(Do this) Lay out the data from the first line through the line containing "click(x=184, y=93)", inclusive, as a Markdown table with a Row column giving the row number and a Text column giving the line. Leave out blank lines and the pictures.

(Supplied records)
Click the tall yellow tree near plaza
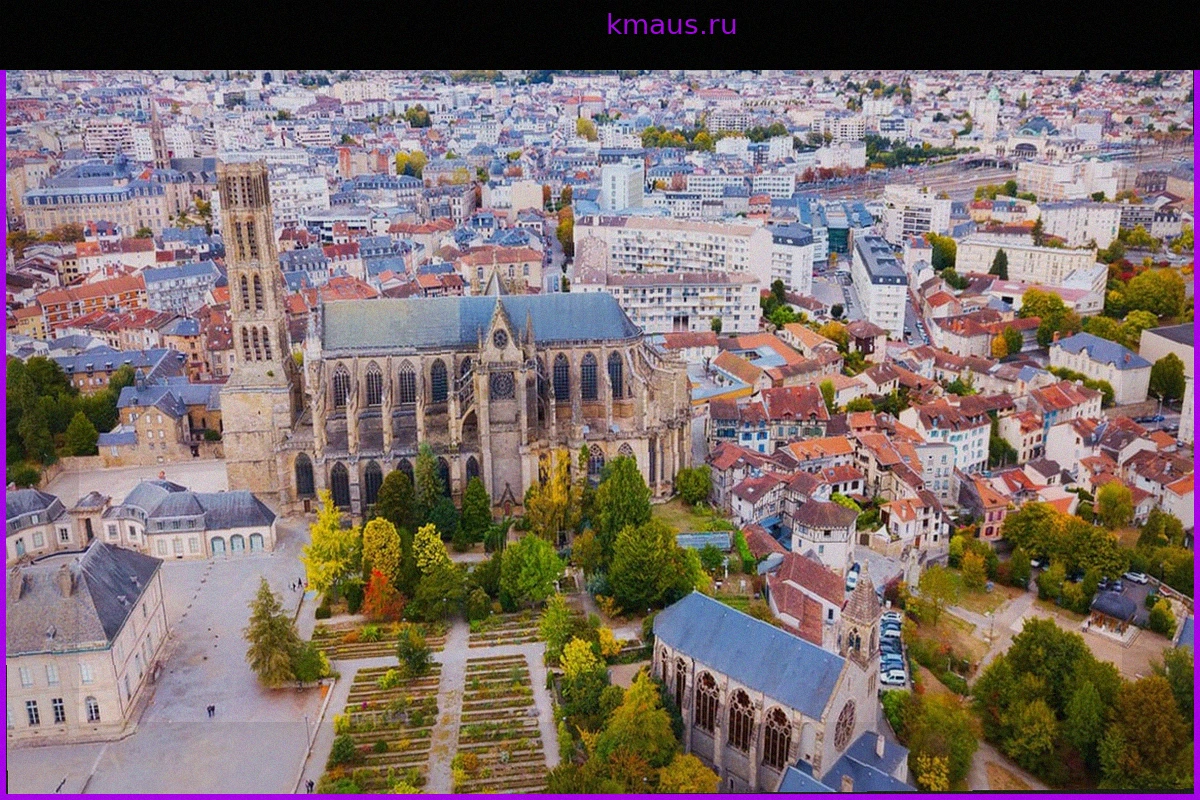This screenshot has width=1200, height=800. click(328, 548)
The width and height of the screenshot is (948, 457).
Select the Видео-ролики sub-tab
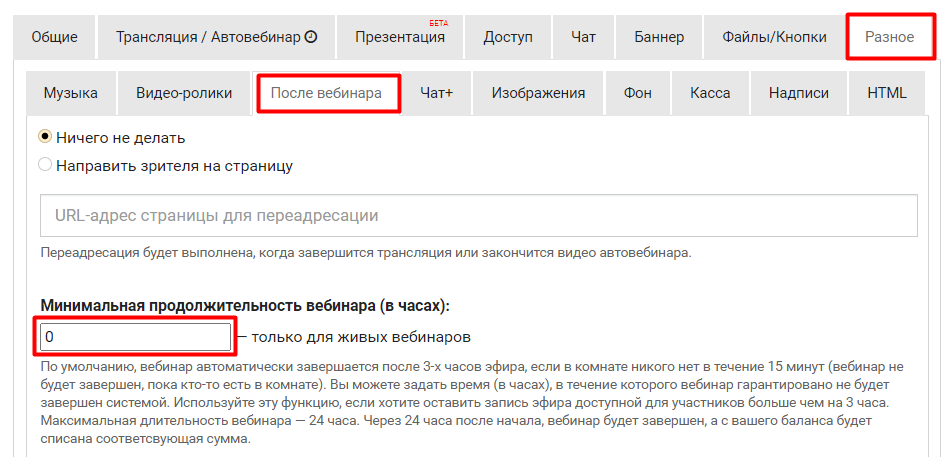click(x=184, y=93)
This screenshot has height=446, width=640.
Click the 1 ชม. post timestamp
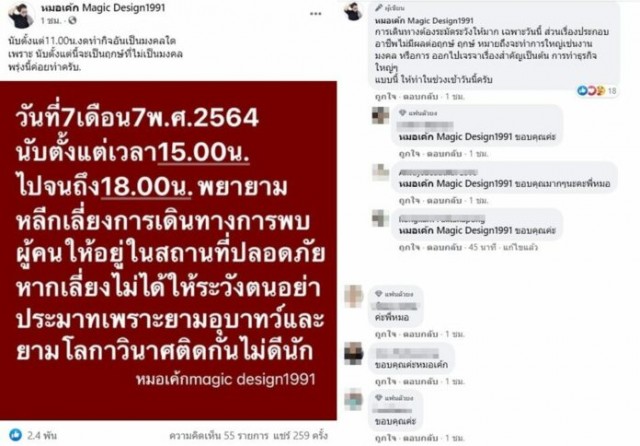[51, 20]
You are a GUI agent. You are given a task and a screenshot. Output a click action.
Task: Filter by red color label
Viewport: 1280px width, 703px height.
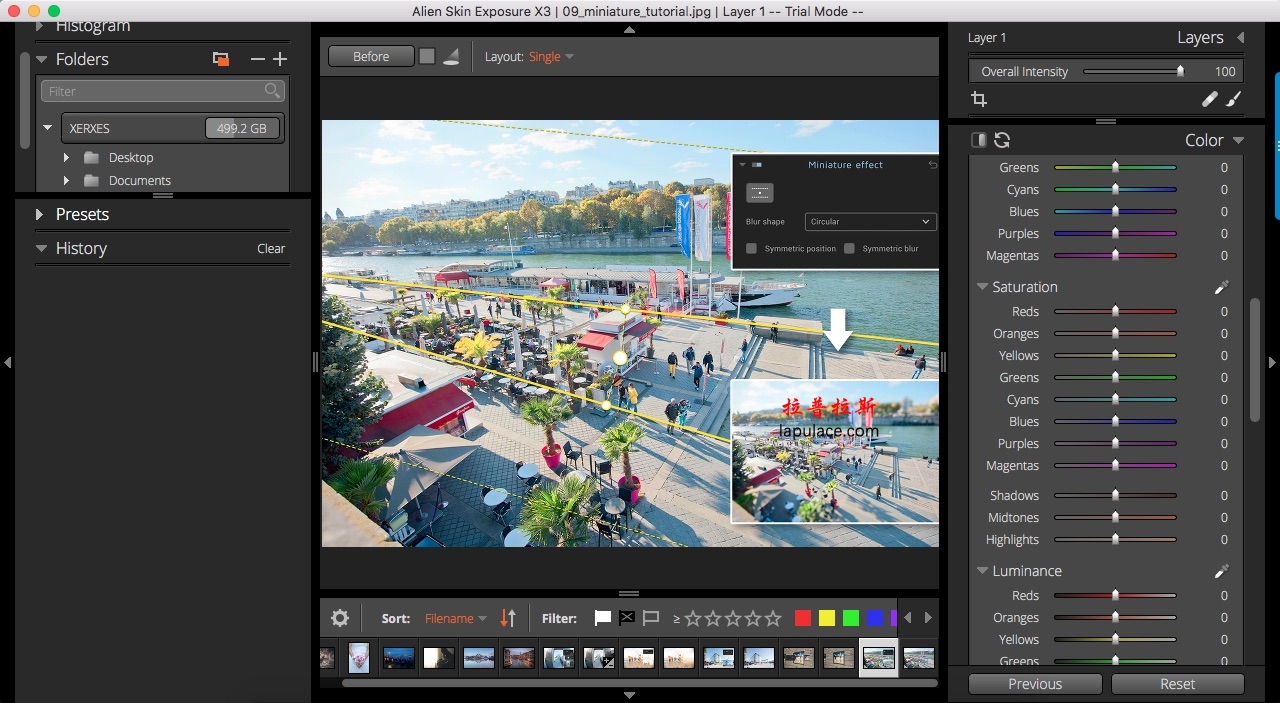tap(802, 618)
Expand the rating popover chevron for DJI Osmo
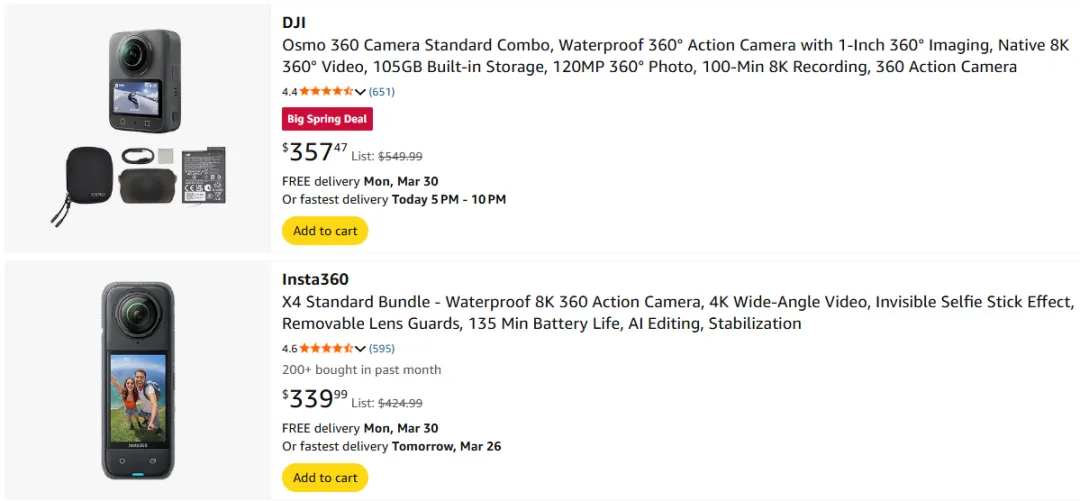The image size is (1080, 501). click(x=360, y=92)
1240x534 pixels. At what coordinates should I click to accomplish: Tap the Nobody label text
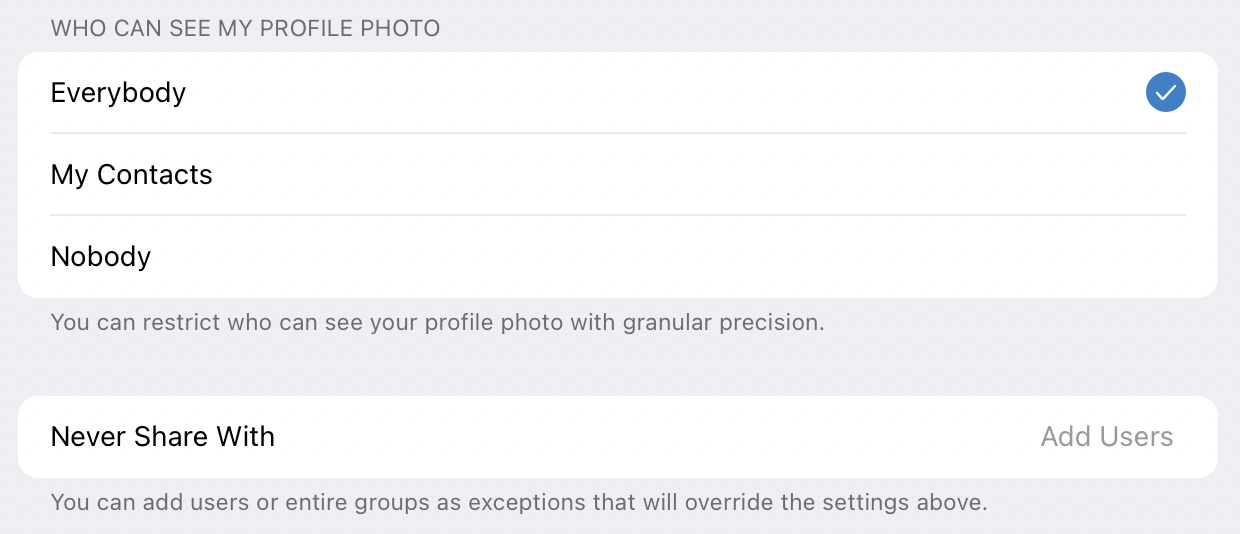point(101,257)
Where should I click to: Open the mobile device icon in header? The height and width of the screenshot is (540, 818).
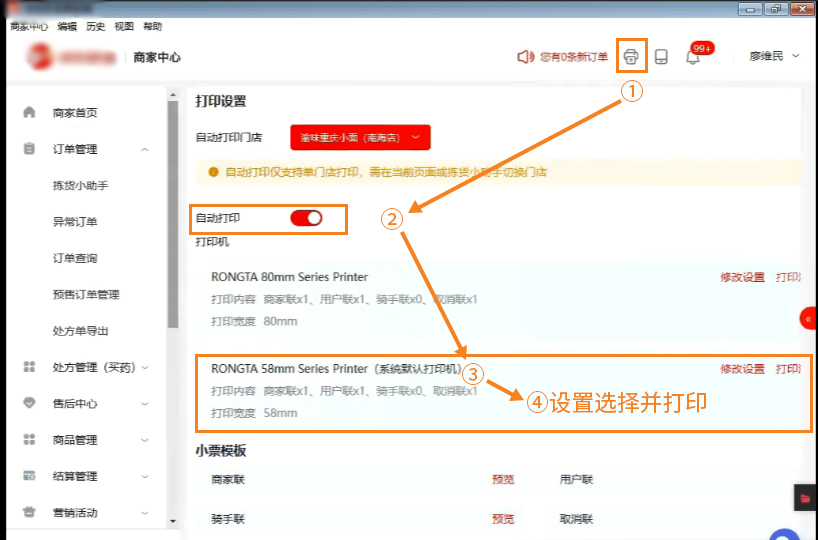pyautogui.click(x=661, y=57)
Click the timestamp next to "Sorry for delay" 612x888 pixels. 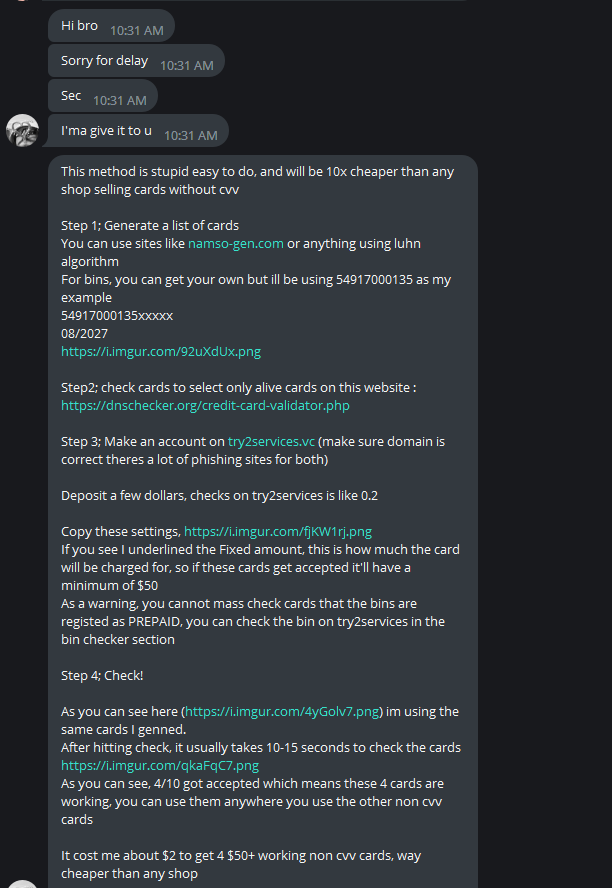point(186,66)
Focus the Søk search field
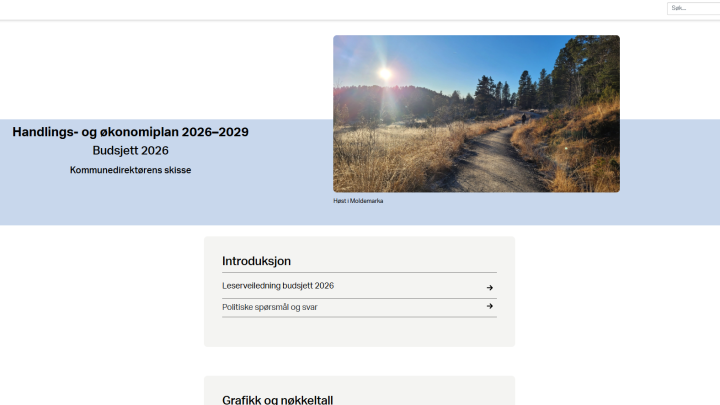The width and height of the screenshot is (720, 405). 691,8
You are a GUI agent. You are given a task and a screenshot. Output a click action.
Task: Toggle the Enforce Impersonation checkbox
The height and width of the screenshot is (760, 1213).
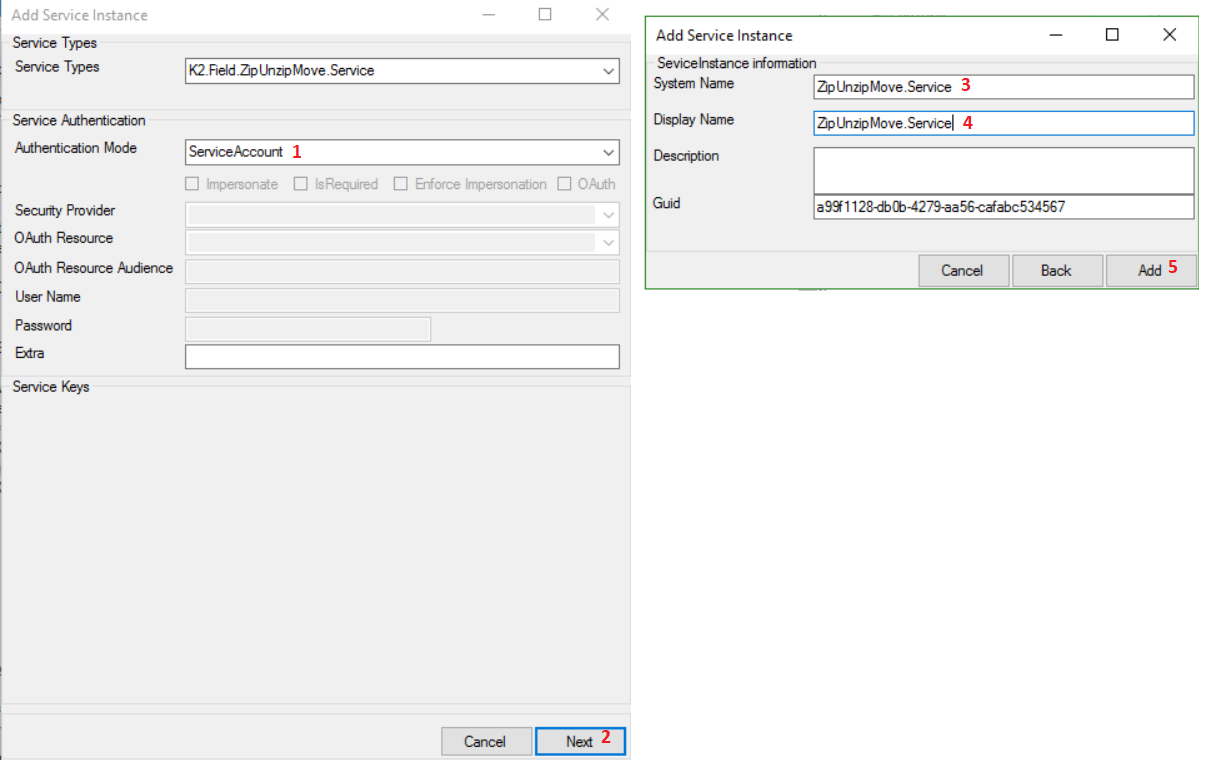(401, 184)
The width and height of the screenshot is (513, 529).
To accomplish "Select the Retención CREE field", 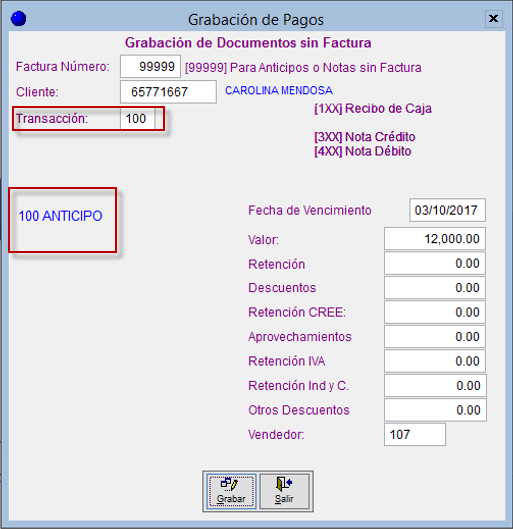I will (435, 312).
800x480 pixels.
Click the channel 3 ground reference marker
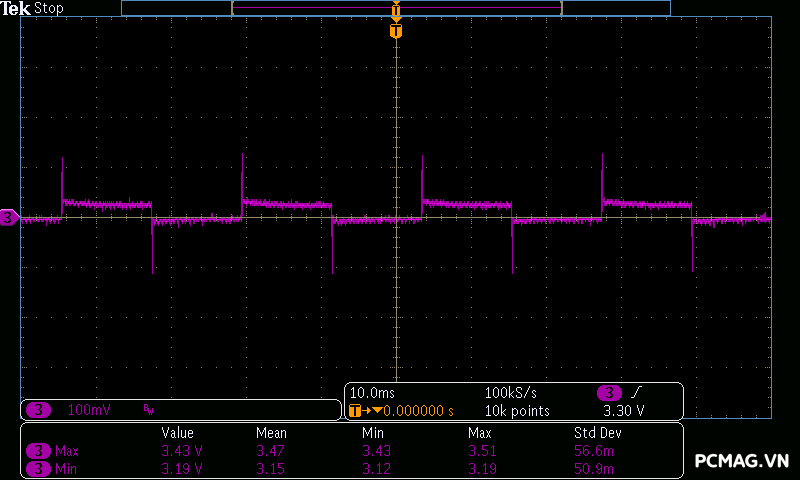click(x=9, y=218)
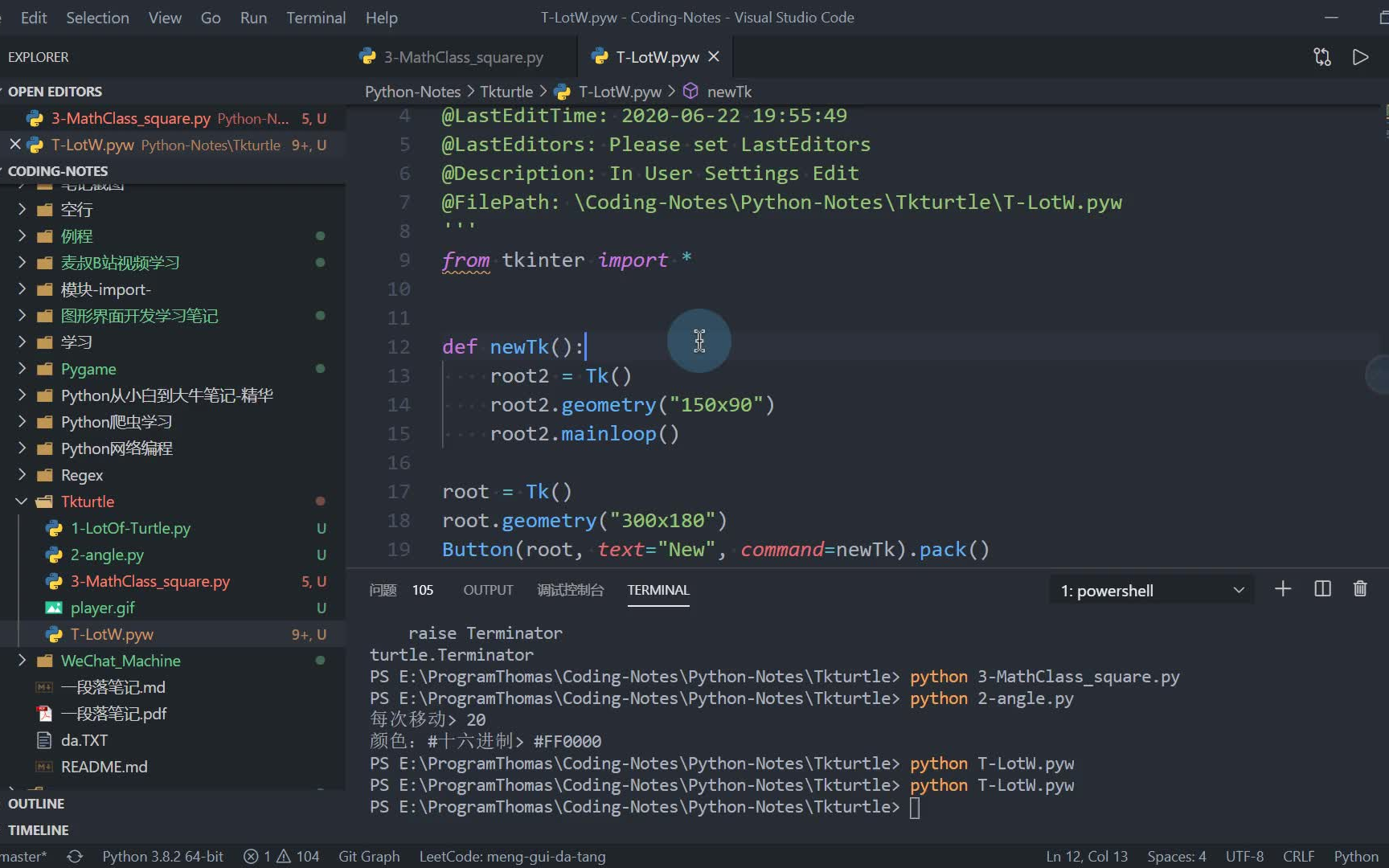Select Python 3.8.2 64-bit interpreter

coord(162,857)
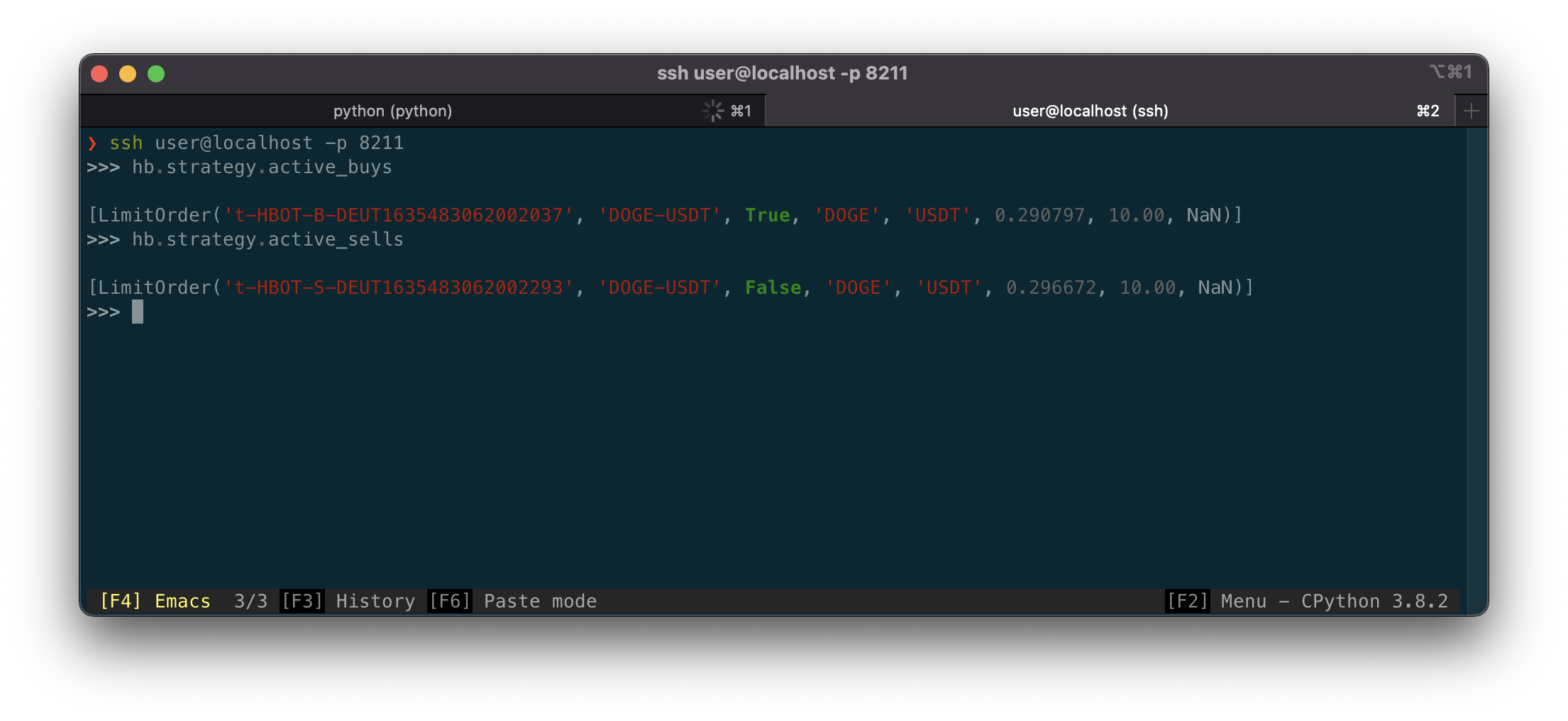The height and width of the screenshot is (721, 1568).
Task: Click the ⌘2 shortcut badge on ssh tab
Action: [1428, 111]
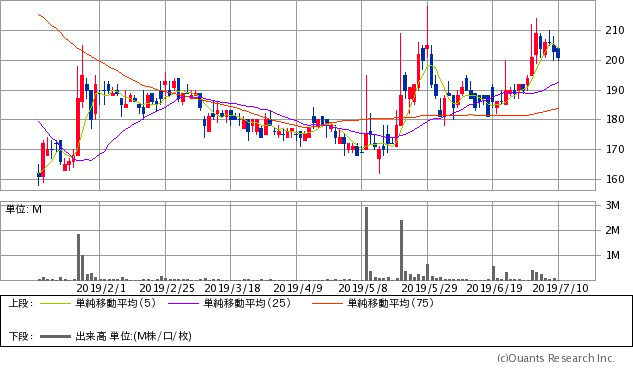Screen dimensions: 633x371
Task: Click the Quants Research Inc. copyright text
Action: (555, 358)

(Expected answer)
| Row | Text |
|---|---|
| 1 | Click the tall yellow tree near plaza |
| 2 | This screenshot has width=1200, height=800. click(328, 548) |
| 3 | The width and height of the screenshot is (948, 457). |
| 4 | Select the Видео-ролики sub-tab |
| 5 | click(x=184, y=93) |